■ **Short problem 1**
Reproduce the self-play animation code word for word, starting with "const gameA = [ //" and going on through "suggest a sequence)".
■ **Short problem 2**
Continue the self-play animation code from its last line.

----- Text extract

// components/act3b.jsx
// Act 3b — Misconception: we're not imitating the winner.
//
// Big idea: in self-play, MCTS search is what produces improved policies.
// Boards from LOST games are just as valuable as boards from won games —
// both have π* targets that are better than what the net predicted.
// Contrast with NFSP (AlphaStar), where no cheap lookahead exists and the
// training signal reduces to "imitate the winner."

function Act3b_NotImitation() {
  const { localTime: lt } = useSprite();

  // Phased timing (9s total):
  // 0.0 - 0.6  title fades in
  // 0.6 - 1.5  subtitle
  // 1.5 - 3.5  WRONG column reveals (winner circled, loser discarded)
  // 3.5 - 4.5  strike-through the wrong column
  // 4.5 - 7.0  RIGHT column reveals (both games feed π* targets)
  // 7.0 - 9.0  NFSP footnote

  const wrongIn = clamp((lt - 1.3) / 0.8, 0, 1);
  const strike = clamp((lt - 3.5) / 0.7, 0, 1);
  const rightIn = clamp((lt - 4.5) / 0.9, 0, 1);
  const footIn = clamp((lt - 6.8) / 0.7, 0, 1);

  // 4 mini boards representing a self-play game.
  const gameA = [ // Agent wins
    [{x:1,y:1,c:'B'}],
    [{x:1,y:1,c:'B'},{x:0,y:2,c:'W'}],
    [{x:1,y:1,c:'B'},{x:0,y:2,c:'W'},{x:2,y:0,c:'B'}],
    [{x:1,y:1,c:'B'},{x:0,y:2,c:'W'},{x:2,y:0,c:'B'},{x:0,y:0,c:'W'}],
  ];
  const gameB = [ // Agent loses
    [{x:1,y:1,c:'B'}],
    [{x:1,y:1,c:'B'},{x:2,y:2,c:'W'}],
    [{x:1,y:1,c:'B'},{x:2,y:2,c:'W'},{x:0,y:1,c:'B'}],
    [{x:1,y:1,c:'B'},{x:2,y:2,c:'W'},{x:0,y:1,c:'B'},{x:1,y:0,c:'W'}],
  ];

  // Mini board stack (3 boards overlapping to suggest a sequence)
  const BoardStack = ({ x, y, games, outcome, outcomeColor,
                       treatment /* 'use' | 'discard' | 'use-all' */,
                       opacity = 1 }) => {
    const boardSize = 52;
    const offset = 14;
    return (
      <g style={{ opacity }}>
        {/* Game label */}
        <text x={x} y={y - 18} fontFamily="var(--mono)" fontSize={10.5}
              fill="var(--ink-soft)" letterSpacing="0.05em">
          {outcome}
        </text>
        {/* Stack of boards */}
        <foreignObject x={x} y={y} width={boardSize + offset * 3 + 10} height={boardSize + 8}>
          <div xmlns="http://www.w3.org/1999/xhtml"
               style={{ position: 'relative', height: boardSize }}>
            {games.slice(0, 4).map((stones, i) => (
              <div key={i} style={{
                position: 'absolute',
                left: i * offset, top: i * 2,
                filter: treatment === 'discard' ? 'grayscale(1) opacity(0.35)' : 'none',
                transition: 'filter 400ms',
              }}>
                <GoBoard n={3} size={boardSize} stones={stones} />
              </div>
            ))}
          </div>
        </foreignObject>
        {/* Outcome badge */}
        <g transform={`translate(${x + boardSize + offset * 3 + 16}, ${y + boardSize / 2})`}>
          <circle r={12} fill={outcomeColor} opacity={0.9} />
          <text y={3} textAnchor="middle" fontFamily="var(--mono)"

----------
----- Excerpted records

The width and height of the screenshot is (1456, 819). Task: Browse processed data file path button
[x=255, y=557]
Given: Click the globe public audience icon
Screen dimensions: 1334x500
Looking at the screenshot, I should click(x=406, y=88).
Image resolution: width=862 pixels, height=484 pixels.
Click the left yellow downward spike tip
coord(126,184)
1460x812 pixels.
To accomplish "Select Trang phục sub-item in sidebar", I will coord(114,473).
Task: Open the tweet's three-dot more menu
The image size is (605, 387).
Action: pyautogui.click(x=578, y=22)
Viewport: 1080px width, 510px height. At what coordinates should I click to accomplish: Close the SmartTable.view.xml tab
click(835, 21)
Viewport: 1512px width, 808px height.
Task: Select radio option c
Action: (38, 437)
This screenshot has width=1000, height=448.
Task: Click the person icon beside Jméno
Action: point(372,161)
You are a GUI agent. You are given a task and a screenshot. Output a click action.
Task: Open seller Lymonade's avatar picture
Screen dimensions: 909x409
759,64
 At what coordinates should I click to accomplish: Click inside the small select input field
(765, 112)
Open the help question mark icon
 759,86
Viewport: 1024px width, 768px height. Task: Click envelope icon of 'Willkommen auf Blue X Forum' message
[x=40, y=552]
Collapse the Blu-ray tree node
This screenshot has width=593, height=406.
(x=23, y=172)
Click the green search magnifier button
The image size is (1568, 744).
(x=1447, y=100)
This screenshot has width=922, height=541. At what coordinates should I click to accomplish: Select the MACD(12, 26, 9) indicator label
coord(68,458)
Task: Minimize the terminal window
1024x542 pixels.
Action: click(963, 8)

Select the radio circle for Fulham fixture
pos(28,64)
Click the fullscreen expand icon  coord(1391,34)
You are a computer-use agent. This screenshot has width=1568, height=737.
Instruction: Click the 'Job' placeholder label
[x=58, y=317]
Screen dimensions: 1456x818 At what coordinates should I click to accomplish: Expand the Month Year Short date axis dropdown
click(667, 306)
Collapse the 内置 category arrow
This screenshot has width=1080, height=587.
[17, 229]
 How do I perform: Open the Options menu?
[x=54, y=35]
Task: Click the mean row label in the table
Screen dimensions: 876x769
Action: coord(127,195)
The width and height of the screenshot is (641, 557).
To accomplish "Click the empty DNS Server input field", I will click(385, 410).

----------

■ **Output 1**
const gameA = [ // Agent wins
    [{x:1,y:1,c:'B'}],
    [{x:1,y:1,c:'B'},{x:0,y:2,c:'W'}],
    [{x:1,y:1,c:'B'},{x:0,y:2,c:'W'},{x:2,y:0,c:'B'}],
    [{x:1,y:1,c:'B'},{x:0,y:2,c:'W'},{x:2,y:0,c:'B'},{x:0,y:0,c:'W'}],
  ];
  const gameB = [ // Agent loses
    [{x:1,y:1,c:'B'}],
    [{x:1,y:1,c:'B'},{x:2,y:2,c:'W'}],
    [{x:1,y:1,c:'B'},{x:2,y:2,c:'W'},{x:0,y:1,c:'B'}],
    [{x:1,y:1,c:'B'},{x:2,y:2,c:'W'},{x:0,y:1,c:'B'},{x:1,y:0,c:'W'}],
  ];

  // Mini board stack (3 boards overlapping to suggest a sequence)

■ **Output 2**
                fontSize={11} fill="var(--bg)" fontWeight={600}>
            {outcome.includes('WON') ? 'W' : 'L'}
          </text>
        </g>
      </g>
    );
  };

  return (
    <>
      {/* Header */}
      <div style={{ position: 'absolute', left: 200, top: 70, opacity: clamp(lt / 0.5, 0, 1) }}>
        <SectionLabel num="06" title="We're not imitating the winner" />
      </div>

      <div style={{ position: 'absolute', left: 200, top: 142, maxWidth: 1120,
                    opacity: clamp((lt - 0.4) / 0.7, 0, 1) }}>
        <div style={{ fontFamily: 'var(--serif)', fontSize: 17, lineHeight: 1.45,
                      color: 'var(--ink)', fontWeight: 400 }}>
          The goal of training isn't to copy winning trajectories. It's to distill the{' '}
          <em>MCTS-improved policy</em> π* into the network — and MCTS improves the
          policy <em>regardless of who wins the game</em>.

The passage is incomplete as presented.